House Passes ‘LGBTQ’ Equality Act Despite Serious Concerns Over Its Constitutionality Relating to Religious Liberty
The Democratic-controlled U.S. House of Representatives passed the controversial Equality Act in a 224-206 vote on Thursday despite growing concerns over how the legislation would affect religious liberty, women’s sports, as well as other concerns. The bill now heads to the Senate for consideration.
The Equality Act’s passage included the support of three Republicans, including Reps. Brian Fitzpatrick of Pennsylvania and John Katko and Tom Reed of New York, who joined the Democratic majority in voting to pass the bill.
“The LGBT community has waited long enough,” said Rep. David Cicilline, D-R.I., who is a homosexual and the lead sponsor of the bill. “The time has come to extend the blessings of liberty and equality to all of Americans regardless of who they are and who they love,” Cicilline asserted.

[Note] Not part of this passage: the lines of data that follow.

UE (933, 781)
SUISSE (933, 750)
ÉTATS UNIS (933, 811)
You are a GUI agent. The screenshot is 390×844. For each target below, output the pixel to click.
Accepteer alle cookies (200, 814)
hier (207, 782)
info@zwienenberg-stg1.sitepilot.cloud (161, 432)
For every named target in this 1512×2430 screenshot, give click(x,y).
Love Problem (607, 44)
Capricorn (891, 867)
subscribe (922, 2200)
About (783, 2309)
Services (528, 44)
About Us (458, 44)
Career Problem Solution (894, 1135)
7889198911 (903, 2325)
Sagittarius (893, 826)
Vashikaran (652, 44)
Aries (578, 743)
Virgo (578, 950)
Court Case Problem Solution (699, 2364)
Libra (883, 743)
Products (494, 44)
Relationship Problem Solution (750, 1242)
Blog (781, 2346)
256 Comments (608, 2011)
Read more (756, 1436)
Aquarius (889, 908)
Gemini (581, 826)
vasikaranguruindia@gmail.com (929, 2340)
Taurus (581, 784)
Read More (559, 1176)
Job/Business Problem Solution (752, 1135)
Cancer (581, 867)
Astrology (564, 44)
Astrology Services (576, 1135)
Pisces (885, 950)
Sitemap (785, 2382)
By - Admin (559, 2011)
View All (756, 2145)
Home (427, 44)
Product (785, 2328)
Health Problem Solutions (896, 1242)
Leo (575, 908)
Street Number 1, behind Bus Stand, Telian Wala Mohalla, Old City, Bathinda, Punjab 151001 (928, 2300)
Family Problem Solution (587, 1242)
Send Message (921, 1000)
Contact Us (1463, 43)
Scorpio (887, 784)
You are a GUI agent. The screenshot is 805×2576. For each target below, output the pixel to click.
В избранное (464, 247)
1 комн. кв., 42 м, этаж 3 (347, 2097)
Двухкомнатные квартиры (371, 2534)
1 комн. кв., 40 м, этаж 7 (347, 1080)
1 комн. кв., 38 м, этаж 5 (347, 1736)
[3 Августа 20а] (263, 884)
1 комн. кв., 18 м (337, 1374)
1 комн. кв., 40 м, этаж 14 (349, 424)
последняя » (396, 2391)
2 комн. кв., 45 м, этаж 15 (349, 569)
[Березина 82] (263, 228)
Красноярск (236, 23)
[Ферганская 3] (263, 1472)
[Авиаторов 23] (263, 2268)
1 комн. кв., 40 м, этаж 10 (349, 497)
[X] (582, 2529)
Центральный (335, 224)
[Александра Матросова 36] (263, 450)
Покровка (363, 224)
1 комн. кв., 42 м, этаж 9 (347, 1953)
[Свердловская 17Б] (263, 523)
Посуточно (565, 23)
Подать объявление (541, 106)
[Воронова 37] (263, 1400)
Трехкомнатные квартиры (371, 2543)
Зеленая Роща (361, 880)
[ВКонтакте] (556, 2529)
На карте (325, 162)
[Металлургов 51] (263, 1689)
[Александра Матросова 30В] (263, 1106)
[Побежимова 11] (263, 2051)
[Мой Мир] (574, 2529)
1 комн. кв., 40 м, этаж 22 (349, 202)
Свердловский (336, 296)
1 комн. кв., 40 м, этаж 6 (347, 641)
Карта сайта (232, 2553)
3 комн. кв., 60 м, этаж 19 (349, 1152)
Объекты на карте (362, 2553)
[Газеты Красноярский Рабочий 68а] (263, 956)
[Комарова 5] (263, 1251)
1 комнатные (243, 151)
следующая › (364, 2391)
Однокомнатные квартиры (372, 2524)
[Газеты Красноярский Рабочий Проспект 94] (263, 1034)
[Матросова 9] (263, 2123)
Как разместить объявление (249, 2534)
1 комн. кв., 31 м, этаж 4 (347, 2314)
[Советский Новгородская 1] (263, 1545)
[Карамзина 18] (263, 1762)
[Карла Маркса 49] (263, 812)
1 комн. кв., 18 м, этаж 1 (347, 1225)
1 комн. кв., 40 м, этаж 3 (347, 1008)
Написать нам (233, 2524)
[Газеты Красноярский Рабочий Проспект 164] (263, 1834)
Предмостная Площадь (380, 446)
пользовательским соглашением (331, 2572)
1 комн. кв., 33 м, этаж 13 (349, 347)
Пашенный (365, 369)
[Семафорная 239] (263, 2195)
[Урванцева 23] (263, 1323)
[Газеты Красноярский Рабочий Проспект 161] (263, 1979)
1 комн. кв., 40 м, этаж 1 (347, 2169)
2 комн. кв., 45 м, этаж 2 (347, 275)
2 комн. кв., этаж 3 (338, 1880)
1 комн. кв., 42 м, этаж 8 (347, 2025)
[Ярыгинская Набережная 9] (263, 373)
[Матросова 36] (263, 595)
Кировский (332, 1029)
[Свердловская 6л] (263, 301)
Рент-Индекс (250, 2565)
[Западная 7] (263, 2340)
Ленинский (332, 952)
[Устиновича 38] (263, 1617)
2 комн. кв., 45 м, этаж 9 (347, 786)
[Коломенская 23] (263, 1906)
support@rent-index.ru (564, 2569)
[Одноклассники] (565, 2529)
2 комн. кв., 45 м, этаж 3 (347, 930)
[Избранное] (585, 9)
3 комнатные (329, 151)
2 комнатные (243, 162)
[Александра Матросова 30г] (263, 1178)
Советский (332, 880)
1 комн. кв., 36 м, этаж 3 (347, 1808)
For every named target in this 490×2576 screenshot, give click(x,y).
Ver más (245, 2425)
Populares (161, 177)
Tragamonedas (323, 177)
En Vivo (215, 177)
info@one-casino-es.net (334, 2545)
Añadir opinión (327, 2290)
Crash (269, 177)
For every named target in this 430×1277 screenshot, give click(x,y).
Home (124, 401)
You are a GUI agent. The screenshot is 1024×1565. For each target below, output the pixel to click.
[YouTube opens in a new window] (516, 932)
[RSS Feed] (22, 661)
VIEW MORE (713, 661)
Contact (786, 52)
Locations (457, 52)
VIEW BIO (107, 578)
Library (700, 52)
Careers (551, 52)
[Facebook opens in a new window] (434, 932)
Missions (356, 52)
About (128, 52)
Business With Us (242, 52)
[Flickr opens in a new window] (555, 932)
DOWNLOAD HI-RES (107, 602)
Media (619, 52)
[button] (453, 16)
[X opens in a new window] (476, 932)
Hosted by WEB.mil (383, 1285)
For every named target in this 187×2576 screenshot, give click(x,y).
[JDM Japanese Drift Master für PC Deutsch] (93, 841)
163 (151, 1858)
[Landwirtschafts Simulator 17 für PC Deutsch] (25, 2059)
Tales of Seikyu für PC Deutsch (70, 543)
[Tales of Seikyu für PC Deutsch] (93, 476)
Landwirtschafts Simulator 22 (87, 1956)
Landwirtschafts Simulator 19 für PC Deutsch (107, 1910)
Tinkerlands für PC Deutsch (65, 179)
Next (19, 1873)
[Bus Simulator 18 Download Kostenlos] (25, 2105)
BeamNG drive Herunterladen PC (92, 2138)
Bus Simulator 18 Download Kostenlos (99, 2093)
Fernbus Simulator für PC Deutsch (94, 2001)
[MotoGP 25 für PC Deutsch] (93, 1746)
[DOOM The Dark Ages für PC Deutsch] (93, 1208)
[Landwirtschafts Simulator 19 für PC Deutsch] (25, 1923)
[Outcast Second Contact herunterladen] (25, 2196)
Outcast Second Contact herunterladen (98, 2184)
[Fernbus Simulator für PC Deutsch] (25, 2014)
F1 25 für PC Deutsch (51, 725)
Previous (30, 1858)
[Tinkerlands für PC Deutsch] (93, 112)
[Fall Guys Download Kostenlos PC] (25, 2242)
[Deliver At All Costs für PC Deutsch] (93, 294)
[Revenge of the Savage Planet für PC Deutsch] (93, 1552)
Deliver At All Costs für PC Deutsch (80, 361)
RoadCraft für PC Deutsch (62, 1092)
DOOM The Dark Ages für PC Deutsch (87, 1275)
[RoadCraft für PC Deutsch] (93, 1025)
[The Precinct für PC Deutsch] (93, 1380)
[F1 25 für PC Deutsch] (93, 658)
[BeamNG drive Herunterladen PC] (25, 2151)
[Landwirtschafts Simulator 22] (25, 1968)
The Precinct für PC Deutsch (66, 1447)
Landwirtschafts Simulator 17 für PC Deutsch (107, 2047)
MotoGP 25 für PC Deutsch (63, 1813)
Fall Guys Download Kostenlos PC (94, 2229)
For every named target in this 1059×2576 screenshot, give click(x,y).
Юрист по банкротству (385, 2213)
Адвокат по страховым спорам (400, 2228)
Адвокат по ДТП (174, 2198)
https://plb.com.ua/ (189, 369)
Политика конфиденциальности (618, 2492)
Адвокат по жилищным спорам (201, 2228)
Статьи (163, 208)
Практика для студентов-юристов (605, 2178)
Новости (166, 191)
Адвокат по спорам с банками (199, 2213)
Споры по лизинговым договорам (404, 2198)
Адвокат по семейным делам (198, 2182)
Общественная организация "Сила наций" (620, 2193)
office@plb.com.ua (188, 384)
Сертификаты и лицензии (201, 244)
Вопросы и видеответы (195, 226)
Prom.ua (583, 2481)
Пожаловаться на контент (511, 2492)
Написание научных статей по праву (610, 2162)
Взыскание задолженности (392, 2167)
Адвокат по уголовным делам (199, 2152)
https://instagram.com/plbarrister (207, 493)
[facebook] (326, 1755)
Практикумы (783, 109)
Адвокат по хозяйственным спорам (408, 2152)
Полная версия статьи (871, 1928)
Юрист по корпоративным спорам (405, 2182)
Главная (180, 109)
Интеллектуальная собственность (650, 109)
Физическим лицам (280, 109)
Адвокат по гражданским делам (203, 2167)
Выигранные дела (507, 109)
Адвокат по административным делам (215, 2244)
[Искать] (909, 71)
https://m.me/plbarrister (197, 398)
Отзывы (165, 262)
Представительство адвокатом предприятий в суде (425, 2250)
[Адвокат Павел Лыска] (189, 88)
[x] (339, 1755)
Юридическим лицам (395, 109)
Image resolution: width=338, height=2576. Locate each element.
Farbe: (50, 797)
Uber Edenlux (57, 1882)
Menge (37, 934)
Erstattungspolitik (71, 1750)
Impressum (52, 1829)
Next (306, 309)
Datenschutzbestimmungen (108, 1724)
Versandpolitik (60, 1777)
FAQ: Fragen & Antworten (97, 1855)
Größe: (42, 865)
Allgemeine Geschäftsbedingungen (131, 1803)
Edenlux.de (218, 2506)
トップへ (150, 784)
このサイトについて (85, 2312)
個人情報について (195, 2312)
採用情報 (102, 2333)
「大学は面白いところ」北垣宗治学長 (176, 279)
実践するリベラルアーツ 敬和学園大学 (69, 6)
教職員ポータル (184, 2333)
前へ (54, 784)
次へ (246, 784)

The purpose of the Equality Act as set forth by Cicilline and its sponsors is to expand the legal protections afforded under existing civil rights law in employment, housing, education, public accommodations, as well as in other areas, to include sexual orientation and gender identity as protected classes and making it illegal to discriminate against the added classes regardless of religious or conscience objections.
The bill, which was opposed by the majority of Republicans in the House, has been met with much opposition from Christian groups, as well as social conservatives, who express that the bill will inevitably lead to Christian persecution, conscience violations and other actions that will result in the loss of freedom.
These moves follow the U.S. Supreme Court’s landmark 6-3 decision in Bostock v. Clayton County, which was written by Trump-nominated, conservative Justice Neil Gorsuch. In the Bostock case, the high court ruled that a civil rights law protects both homosexual and “transgender” people from what it considers “job discrimination” in employment. One of the cases involved surrounded a funeral home that fired a man who wanted to wear a skirt uniform at work.
The court decided that a section of the Civil Rights Act of 1964, known as Title VII, which bars job discrimination on the basis of sex, among other traits, may be read to include homosexual and “transgender” employees.